Serfdom is abolished in the Habsburg Galicia, as a result of the 1848 revolutions. The rest of monarchy followed later in the year.

The Revolutions of 1848, known in some countries as the Springtime of the Peoples or the Springtime of Nations, were a series of political upheavals throughout Europe starting in 1848. It remains the most widespread revolutionary wave in European history to date.

The revolutions were essentially democratic and liberal in nature, with the aim of removing the old monarchical structures and creating independent nation-states, as envisioned by romantic nationalism.

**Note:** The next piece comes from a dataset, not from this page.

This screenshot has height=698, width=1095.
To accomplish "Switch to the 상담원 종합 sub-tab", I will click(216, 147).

The revolutions spread across Europe after an initial revolution began in France in February. Over 50 countries were affected, but with no significant coordination or cooperation among their respective revolutionaries. Some of the major contributing factors were widespread dissatisfaction with political leadership, demands for more participation in government and democracy, demands for freedom of the press, other demands made by the working class for economic rights, the upsurge of nationalism, the regrouping of established government forces, and the European Potato Failure, which triggered mass starvation, migration, and civil unrest.The uprisings were led by temporary coalitions of reformers, the middle classes (the bourgeoisie) and workers; however, the coalitions did not hold together for long. Many of the revolutions were quickly suppressed, as tens of thousands of people were killed, and many more were forced into exile. Significant lasting reforms included the abolition of serfdom in Austria and Hungary, the end of absolute monarchy in Denmark, and the introduction of representative democracy in the Netherlands. The revolutions were most important in France, the Netherlands, Italy, the Austrian Empire, and the states of the German Confederation that would make up the German Empire in the late 19th and early 20th centuries.

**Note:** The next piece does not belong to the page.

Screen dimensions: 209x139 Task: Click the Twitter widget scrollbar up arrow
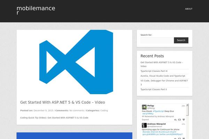pos(187,105)
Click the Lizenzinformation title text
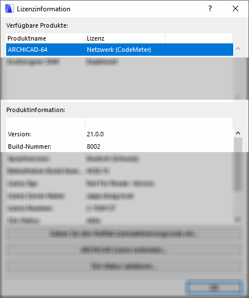Screen dimensions: 249x298 [43, 9]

Serfdom was the status of many peasants under feudalism, specifically relating to manorialism, and similar systems. It was a condition of debt bondage and indentured servitude with similarities to and differences from slavery, which developed during the Late Antiquity and Early Middle Ages in Europe and lasted in some countries until the mid-19th century.Unlike slaves, serfs could not be bought, sold, or traded individually though they could, depending on the area, be sold together with land. The kholops in Russia and villeins in gross in England, in contrast, could be traded like regular slaves, could be abused with no rights over their own bodies, could not leave the land they were bound to, and could marry only with their lord's permission. Serfs who occupied a plot of land were required to work for the lord of the manor who owned that land. In return, they were entitled to protection, justice, and the right to cultivate certain fields within the manor to maintain their own subsistence. Serfs were often required not only to work on the lord's fields, but also in his mines and forests and to labour to maintain roads. The manor formed the basic unit of feudal society, and the lord of the manor and the villeins, and to a certain extent the serfs, were bound legally: by taxation in the case of the former, and economically and socially in the latter.

The decline of serfdom in Western Europe has sometimes been attributed to the widespread plague epidemic of the Black Death, which reached Europe in 1347 and caused massive fatalities, disrupting society. The decline had begun before that date. Serfdom became increasingly rare in most of Western Europe after the medieval renaissance at the outset of the High Middle Ages. But, conversely, it grew stronger in Central and Eastern Europe, where it had previously been less common (this phenomenon was known as "later serfdom").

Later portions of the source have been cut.